[START Records shown]
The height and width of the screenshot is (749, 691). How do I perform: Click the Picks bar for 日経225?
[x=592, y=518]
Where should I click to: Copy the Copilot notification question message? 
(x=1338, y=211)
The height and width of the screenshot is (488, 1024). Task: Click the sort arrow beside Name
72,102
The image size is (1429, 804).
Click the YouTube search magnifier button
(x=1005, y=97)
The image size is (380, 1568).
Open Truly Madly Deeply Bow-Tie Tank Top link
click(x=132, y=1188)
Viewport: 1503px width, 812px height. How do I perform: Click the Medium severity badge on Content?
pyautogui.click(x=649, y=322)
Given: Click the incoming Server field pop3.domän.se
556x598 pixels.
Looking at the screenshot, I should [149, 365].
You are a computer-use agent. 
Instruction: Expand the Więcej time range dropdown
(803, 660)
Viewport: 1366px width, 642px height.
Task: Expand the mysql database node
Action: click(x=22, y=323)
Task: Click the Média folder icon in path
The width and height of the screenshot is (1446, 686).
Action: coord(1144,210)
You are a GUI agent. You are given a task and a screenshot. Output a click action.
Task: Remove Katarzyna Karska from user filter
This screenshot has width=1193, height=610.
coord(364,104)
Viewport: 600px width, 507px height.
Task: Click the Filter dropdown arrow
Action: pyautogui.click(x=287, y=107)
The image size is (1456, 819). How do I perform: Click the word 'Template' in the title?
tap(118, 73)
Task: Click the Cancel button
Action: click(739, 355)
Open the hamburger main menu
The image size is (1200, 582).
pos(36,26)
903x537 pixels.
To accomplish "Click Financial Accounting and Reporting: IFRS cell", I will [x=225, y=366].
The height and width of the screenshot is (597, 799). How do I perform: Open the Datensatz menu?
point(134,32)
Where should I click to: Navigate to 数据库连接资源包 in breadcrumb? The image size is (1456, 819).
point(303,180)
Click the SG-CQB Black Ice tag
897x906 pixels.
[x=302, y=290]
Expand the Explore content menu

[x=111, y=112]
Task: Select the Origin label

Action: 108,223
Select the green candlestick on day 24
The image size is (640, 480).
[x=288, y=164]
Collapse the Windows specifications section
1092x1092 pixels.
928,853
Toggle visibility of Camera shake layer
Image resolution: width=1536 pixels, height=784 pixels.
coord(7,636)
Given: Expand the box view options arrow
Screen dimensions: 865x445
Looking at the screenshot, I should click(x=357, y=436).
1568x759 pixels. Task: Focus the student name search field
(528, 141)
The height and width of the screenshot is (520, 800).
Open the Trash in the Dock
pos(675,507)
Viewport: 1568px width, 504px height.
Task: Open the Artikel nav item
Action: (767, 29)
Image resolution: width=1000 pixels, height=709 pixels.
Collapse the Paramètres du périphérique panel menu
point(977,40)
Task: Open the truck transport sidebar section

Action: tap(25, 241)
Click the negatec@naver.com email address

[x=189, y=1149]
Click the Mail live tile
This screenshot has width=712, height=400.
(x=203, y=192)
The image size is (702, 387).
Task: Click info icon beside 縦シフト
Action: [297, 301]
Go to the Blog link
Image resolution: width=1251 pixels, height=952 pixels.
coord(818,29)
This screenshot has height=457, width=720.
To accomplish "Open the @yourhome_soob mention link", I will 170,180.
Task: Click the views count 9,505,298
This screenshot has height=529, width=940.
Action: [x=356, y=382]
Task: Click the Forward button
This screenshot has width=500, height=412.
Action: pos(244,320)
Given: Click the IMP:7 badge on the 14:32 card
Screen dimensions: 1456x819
[END Records shown]
#### [Task goal]
Rewrite the material starting with the line containing "Viewport: 1503px width, 812px" and going on through the line containing "[x=288, y=164]", replacing "Origin" with "Destination" and leaving everything else unchanged.

#### [Correct response]
Viewport: 1503px width, 812px height. How do I perform: Click the Medium severity badge on Content?
pyautogui.click(x=649, y=322)
Given: Click the incoming Server field pop3.domän.se
556x598 pixels.
Looking at the screenshot, I should [149, 365].
You are a computer-use agent. 
Instruction: Expand the Więcej time range dropdown
(803, 660)
Viewport: 1366px width, 642px height.
Task: Expand the mysql database node
Action: click(x=22, y=323)
Task: Click the Média folder icon in path
The width and height of the screenshot is (1446, 686).
Action: coord(1144,210)
You are a GUI agent. You are given a task and a screenshot. Output a click action.
Task: Remove Katarzyna Karska from user filter
This screenshot has width=1193, height=610.
coord(364,104)
Viewport: 600px width, 507px height.
Task: Click the Filter dropdown arrow
Action: pyautogui.click(x=287, y=107)
The image size is (1456, 819). How do I perform: Click the word 'Template' in the title?
tap(118, 73)
Task: Click the Cancel button
Action: click(739, 355)
Open the hamburger main menu
The image size is (1200, 582).
pos(36,26)
903x537 pixels.
To accomplish "Click Financial Accounting and Reporting: IFRS cell", I will [x=225, y=366].
The height and width of the screenshot is (597, 799). How do I perform: Open the Datensatz menu?
point(134,32)
Where should I click to: Navigate to 数据库连接资源包 in breadcrumb? The image size is (1456, 819).
point(303,180)
Click the SG-CQB Black Ice tag
897x906 pixels.
[x=302, y=290]
Expand the Explore content menu

[x=111, y=112]
Task: Select the Destination label

Action: 108,223
Select the green candlestick on day 24
The image size is (640, 480).
[x=288, y=164]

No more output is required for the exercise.